=== TASK REQUIREMENTS ===
In the listing below, count the lines containing the string "three". Reply with that number only.

=== SUPPLIED DATA ===
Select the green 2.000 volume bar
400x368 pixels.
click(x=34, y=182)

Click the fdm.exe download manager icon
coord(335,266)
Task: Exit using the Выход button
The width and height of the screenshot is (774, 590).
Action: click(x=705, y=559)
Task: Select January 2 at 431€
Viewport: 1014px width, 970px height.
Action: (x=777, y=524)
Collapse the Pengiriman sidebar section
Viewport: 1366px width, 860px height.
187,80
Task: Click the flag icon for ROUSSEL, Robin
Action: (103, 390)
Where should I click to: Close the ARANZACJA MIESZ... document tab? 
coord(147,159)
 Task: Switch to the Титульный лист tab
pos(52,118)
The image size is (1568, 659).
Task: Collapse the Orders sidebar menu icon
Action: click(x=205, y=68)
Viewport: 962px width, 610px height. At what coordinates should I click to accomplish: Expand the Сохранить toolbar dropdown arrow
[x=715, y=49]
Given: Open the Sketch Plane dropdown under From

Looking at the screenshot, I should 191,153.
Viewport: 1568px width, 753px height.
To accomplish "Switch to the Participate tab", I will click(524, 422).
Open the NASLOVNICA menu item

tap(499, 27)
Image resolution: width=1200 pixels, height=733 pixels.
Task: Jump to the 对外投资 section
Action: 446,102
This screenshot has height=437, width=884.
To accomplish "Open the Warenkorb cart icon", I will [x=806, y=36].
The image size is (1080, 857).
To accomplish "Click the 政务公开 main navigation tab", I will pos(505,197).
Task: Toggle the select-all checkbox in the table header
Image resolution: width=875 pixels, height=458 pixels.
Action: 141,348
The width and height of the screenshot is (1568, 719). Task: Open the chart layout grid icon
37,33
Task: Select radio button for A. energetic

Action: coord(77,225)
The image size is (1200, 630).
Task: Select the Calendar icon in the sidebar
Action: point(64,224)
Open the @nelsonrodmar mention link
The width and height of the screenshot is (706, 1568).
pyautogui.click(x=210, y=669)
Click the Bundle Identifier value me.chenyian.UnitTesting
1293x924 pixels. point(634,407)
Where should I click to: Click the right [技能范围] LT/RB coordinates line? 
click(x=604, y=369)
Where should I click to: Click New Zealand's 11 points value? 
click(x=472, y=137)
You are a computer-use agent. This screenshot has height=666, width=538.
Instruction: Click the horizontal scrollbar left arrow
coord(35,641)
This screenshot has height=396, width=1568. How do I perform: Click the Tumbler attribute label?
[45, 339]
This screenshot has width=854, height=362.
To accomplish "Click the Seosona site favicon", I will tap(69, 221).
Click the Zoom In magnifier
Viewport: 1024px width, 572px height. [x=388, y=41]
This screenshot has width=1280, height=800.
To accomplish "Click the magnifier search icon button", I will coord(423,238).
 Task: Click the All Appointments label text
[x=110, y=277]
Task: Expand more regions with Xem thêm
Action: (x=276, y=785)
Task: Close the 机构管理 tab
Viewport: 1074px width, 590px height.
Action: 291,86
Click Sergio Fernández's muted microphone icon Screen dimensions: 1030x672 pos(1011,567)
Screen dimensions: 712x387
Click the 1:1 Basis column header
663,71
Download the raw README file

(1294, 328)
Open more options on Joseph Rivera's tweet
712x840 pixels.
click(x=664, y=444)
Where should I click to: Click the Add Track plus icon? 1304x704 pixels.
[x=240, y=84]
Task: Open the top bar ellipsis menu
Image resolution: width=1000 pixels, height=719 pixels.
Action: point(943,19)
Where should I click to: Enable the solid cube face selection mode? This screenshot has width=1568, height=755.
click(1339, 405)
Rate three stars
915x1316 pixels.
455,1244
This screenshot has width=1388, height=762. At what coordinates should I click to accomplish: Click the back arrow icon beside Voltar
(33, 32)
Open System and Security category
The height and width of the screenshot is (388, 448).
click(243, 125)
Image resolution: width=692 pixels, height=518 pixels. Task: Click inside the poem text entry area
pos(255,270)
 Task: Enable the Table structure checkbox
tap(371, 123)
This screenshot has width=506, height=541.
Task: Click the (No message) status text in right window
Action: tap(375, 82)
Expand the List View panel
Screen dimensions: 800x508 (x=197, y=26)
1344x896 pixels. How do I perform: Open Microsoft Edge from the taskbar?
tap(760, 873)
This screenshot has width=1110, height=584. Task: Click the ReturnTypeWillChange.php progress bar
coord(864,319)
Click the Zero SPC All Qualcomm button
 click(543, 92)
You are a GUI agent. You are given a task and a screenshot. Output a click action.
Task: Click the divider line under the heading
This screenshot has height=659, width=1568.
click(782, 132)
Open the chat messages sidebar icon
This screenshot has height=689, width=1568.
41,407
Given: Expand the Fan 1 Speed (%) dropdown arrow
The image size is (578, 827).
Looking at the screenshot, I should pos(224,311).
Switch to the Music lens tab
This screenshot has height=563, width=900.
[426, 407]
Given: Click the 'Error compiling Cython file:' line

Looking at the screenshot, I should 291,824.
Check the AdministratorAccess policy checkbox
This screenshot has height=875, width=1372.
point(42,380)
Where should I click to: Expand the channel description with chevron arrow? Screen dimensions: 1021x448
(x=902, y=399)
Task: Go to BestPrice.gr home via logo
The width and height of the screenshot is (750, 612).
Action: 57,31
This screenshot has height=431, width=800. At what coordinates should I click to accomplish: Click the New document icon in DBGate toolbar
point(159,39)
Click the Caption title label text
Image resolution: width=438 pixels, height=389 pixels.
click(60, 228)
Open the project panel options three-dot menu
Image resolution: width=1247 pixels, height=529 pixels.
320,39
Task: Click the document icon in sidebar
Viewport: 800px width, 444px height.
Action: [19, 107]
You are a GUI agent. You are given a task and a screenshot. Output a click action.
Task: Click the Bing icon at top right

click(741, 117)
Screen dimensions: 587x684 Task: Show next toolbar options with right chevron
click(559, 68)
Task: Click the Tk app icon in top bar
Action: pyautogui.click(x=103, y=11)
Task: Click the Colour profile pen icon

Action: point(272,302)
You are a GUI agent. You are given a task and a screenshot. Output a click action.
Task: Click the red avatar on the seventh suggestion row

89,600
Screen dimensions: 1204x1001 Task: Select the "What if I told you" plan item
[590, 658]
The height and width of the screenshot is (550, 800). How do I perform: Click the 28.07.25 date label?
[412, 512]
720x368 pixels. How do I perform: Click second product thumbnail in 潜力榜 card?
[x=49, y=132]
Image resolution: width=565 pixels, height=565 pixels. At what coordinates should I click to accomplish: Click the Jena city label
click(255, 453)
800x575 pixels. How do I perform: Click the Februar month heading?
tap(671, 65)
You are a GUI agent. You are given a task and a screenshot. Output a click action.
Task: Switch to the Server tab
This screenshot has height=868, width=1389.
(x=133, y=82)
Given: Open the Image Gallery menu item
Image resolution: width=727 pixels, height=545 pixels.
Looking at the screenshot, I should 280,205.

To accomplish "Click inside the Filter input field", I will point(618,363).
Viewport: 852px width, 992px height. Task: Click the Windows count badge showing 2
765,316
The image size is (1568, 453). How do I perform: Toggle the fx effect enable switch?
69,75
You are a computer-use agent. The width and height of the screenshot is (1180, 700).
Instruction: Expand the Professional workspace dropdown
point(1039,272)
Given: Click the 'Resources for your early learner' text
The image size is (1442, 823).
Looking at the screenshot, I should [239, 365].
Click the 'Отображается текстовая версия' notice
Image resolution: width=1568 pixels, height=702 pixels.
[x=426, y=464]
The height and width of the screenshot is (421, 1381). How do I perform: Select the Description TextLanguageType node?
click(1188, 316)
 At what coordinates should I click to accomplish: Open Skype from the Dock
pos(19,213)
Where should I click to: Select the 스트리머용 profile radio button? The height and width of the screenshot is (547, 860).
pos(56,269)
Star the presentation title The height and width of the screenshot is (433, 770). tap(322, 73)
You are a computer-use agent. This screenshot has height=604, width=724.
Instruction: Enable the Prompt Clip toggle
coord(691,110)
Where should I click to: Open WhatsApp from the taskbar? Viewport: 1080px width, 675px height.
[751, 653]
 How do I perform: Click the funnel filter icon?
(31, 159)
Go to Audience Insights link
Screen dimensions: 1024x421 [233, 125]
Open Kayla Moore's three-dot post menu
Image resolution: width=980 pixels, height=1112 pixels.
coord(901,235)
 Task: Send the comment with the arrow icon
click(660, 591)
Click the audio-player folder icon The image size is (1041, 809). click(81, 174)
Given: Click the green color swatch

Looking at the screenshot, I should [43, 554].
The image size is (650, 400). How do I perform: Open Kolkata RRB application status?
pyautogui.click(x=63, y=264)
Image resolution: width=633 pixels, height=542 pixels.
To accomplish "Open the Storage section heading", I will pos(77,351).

=== OUTPUT OF THE TASK ===
3